In this precision tooling project, the client initially specified quenching and tempering treatment only, seeking to meet basic mechanical property requirements. However, validation through trial stamping and small-batch production (1,000 pieces) revealed significant performance gaps that threatened long-term operational viability.
Our team identified critical failure modes in the single-stage heat treatment approach and implemented a composite surface treatment solution—adding Diamond-Like Carbon (DLC) coating to the existing quenching and tempering process. This optimization extended die life by 233%, eliminated adhesion issues, and delivered substantial cost savings, exceeding client expectations while adhering to their core requirements.
Critical Issues Identified
During trial production reaching 12,000 strokes, three core problems emerged that compromised production efficiency and part quality:
Rapid Die Wear
Impact: Workpiece surface defects (burrs, scratches); mandatory downtime for die maintenance
✅ Route Cause: Insufficient surface hardness to withstand high-frequency friction and compression
Material Adhesion
Impact: Workpiece surface defects (burrs, scratches); mandatory downtime for die maintenance
✅ Route Cause: High friction coefficient of tempered surface; poor self-lubrication properties
Premature Failure
Impact: Projected 15,000-stroke lifespan vs. 30,000+ requirement
✅ Route Cause: Surface properties inadequate for continuous production demands
Meeting the client's explicit "quenching and tempering" specification alone proved insufficient for actual production conditions.

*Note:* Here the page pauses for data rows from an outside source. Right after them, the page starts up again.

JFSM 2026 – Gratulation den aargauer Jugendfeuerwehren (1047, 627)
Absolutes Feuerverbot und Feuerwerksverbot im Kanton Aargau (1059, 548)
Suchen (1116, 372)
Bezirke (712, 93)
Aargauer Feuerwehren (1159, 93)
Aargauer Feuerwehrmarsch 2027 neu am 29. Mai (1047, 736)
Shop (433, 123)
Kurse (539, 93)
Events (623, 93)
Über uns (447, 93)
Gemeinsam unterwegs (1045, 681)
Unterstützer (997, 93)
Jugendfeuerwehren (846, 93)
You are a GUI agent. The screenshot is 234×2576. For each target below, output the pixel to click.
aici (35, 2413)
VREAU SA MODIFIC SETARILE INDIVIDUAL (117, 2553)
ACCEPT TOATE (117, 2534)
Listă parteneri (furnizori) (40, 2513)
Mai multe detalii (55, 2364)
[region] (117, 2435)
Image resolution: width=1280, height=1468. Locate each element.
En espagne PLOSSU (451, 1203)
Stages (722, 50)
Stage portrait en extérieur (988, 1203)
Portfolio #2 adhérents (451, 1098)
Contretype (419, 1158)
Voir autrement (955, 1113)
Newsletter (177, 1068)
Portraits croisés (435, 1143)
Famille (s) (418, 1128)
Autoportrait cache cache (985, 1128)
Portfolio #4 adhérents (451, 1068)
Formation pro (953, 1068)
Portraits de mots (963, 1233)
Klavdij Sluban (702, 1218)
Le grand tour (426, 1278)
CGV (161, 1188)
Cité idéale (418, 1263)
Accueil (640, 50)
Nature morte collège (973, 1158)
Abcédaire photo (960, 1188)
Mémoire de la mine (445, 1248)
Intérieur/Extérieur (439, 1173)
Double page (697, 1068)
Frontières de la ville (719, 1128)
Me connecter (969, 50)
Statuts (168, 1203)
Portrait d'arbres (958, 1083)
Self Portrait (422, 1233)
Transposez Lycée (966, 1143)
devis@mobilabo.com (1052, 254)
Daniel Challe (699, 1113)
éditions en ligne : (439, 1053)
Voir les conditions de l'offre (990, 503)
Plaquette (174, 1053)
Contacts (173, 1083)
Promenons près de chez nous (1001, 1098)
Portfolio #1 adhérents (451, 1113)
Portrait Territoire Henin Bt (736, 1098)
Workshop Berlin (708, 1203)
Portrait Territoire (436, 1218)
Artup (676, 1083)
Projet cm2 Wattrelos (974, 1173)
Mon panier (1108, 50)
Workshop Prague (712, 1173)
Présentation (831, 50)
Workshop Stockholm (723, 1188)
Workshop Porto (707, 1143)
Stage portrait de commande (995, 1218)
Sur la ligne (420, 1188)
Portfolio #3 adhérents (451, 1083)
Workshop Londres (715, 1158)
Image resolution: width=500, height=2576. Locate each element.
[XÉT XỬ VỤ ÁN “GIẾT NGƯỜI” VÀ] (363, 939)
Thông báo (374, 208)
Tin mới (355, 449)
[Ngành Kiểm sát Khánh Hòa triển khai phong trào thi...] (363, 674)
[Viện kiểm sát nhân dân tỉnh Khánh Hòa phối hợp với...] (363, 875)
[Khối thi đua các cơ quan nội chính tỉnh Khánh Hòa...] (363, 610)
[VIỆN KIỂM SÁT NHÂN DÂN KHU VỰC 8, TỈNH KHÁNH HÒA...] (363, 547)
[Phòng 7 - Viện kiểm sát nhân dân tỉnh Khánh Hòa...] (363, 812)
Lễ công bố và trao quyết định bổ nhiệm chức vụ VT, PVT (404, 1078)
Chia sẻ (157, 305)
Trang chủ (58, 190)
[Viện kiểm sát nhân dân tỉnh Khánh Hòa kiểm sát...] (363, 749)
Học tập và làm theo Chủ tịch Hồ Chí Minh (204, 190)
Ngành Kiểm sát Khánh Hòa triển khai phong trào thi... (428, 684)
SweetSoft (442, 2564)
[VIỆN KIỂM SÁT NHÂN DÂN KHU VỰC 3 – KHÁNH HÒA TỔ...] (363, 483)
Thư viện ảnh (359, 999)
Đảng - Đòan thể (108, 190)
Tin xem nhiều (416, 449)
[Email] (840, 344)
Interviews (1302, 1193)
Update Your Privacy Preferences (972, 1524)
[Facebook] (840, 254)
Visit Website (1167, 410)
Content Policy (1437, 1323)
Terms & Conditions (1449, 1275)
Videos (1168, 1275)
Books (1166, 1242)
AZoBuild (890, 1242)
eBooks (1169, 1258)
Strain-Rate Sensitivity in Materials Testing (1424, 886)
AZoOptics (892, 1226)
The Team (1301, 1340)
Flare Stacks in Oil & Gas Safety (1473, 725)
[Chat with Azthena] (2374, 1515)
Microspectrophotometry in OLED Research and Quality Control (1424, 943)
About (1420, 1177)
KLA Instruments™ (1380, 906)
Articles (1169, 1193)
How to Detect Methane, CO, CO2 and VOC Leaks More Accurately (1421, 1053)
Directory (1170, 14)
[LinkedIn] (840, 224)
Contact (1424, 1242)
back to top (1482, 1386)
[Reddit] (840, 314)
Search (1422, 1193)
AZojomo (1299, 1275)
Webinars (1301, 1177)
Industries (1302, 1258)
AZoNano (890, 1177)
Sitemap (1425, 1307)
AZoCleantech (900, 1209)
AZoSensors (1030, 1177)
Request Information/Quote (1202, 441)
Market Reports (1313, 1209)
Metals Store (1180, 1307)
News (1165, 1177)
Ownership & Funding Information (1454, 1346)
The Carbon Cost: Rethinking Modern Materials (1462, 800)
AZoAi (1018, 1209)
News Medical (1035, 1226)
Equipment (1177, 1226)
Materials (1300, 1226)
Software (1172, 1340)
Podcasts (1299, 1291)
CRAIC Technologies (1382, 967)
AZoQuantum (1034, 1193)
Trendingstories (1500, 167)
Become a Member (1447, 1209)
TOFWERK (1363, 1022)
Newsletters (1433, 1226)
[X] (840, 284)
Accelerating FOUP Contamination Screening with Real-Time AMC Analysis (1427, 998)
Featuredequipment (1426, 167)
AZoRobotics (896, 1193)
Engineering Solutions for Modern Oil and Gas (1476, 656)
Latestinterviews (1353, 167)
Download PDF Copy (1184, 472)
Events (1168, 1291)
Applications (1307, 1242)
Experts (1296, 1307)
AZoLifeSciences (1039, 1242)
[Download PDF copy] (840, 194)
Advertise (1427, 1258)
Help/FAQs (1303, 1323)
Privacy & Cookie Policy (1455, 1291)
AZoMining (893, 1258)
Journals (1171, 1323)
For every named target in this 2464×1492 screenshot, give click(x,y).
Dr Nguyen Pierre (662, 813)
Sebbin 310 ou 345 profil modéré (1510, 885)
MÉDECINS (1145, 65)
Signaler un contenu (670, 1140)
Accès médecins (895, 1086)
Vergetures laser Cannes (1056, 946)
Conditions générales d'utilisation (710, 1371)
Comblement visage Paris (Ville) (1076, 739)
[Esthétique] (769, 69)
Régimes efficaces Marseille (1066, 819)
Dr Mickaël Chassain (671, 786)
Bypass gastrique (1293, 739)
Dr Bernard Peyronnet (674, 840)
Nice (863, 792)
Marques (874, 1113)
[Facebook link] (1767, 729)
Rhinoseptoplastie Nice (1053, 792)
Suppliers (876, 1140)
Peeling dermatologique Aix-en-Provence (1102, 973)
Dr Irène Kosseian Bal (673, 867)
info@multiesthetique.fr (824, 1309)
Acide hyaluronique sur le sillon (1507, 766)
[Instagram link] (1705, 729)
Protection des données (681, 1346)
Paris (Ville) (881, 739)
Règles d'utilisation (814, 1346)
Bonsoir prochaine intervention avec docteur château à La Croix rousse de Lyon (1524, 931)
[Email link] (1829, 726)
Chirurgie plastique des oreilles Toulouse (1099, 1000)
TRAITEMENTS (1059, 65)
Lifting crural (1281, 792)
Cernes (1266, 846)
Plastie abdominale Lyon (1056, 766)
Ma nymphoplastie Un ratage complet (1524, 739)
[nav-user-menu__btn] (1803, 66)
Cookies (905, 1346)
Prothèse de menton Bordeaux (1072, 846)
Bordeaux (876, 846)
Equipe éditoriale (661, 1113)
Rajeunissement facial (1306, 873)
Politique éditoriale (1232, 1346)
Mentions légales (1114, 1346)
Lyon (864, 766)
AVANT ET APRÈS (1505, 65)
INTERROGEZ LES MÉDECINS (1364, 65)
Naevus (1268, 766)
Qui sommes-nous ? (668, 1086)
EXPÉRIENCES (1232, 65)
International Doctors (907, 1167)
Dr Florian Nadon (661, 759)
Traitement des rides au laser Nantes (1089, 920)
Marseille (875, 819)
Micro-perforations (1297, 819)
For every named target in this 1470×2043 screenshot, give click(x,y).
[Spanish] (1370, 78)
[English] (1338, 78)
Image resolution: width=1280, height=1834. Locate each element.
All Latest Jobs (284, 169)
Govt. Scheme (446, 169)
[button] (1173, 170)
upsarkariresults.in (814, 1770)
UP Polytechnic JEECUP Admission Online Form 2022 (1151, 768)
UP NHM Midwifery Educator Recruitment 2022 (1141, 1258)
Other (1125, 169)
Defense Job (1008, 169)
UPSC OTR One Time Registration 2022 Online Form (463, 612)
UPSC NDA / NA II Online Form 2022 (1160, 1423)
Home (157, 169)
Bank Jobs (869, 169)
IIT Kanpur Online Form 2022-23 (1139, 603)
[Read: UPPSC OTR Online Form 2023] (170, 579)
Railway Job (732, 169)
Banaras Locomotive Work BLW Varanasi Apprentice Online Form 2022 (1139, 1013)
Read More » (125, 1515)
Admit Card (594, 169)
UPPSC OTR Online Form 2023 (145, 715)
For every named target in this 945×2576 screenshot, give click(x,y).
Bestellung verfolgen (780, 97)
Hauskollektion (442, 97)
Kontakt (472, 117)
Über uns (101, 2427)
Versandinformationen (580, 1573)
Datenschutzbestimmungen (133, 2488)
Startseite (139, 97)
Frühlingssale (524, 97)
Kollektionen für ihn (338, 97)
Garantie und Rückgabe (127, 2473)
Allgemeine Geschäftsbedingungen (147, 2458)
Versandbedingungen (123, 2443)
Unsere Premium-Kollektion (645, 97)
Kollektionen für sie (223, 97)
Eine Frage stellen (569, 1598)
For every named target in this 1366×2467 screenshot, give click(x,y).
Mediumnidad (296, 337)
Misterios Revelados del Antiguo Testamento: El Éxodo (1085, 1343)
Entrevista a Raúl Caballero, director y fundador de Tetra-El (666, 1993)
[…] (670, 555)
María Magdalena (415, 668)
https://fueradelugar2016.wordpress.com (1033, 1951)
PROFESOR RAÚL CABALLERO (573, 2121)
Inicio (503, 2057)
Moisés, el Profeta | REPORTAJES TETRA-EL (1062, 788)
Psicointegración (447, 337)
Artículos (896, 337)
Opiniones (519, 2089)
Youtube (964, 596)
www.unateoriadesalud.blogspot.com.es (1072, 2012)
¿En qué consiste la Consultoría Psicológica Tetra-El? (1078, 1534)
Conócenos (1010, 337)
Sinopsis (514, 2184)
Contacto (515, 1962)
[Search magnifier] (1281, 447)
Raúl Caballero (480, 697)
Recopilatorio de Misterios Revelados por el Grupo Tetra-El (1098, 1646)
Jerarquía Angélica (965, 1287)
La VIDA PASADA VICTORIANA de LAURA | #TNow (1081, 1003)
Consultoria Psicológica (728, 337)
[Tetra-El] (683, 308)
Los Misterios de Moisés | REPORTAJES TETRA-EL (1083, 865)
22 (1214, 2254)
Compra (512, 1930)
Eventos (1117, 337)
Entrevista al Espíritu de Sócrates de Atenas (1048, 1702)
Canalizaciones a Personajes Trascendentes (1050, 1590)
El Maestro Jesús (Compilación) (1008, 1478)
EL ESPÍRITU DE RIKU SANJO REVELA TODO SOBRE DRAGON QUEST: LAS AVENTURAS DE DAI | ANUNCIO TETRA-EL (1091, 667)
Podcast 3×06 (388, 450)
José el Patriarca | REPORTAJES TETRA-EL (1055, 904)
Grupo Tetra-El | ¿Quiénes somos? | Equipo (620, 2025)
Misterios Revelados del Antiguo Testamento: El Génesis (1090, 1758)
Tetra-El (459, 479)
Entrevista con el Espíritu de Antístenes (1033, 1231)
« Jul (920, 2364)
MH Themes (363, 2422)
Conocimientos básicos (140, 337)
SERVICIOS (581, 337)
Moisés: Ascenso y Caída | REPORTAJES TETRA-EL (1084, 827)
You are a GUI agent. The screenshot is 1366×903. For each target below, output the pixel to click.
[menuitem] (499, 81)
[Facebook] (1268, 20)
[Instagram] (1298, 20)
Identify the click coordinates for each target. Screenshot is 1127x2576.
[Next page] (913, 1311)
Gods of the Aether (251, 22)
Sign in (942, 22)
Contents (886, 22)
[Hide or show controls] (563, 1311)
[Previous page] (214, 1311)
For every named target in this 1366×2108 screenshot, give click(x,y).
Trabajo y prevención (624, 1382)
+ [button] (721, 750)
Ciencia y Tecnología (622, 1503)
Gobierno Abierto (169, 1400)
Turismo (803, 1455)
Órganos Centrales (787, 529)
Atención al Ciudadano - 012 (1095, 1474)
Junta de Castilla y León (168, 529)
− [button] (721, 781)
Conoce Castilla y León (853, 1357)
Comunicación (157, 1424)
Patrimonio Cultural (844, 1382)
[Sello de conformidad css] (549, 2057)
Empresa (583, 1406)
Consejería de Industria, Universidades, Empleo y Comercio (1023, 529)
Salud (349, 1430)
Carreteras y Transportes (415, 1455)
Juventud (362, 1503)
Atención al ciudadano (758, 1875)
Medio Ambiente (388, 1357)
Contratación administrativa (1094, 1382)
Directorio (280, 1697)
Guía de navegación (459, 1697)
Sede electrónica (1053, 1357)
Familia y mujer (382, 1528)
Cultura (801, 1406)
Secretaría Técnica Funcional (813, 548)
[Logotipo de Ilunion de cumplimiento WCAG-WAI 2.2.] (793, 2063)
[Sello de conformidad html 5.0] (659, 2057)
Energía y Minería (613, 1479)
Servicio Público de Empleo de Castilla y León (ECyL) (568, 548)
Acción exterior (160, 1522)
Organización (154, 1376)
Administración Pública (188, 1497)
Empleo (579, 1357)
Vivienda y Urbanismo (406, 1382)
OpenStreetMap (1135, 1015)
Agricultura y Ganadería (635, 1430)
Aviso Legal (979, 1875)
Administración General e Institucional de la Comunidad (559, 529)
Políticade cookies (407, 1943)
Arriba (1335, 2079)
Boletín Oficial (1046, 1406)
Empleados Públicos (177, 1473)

The die required enhanced surface engineering without compromising the base material requirements.
Engineering Solution
Quenching & Tempering + DLC Composite Treatment
Technical Rationale
Through metallurgical analysis and process investigation, we determined that quenching and tempering optimizes bulk properties (strength and toughness) but cannot improve surface characteristics critical for stamping operations—specifically wear resistance and lubricity. The high-cycle friction between die and workpiece demanded advanced surface engineering.
Optimization Strategy
A composite surface treatment protocol integrating DLC coating with the mandated heat treatment to address both compliance and performance needs.
Strategic Advantages
Requirement Compliance: Strict adherence to client's quenching and tempering specifications
Performance Enhancement: DLC coating provides exceptional hardness (≥2,200 HV), ultra-low friction coefficient (0.1–0.2), and anti-adhesion properties
Economic Value: Controlled process cost with significant lifecycle cost reduction through extended service intervals
Implementation: Precision Process Control
Phase 1: Quenching & Tempering (Base Requirements)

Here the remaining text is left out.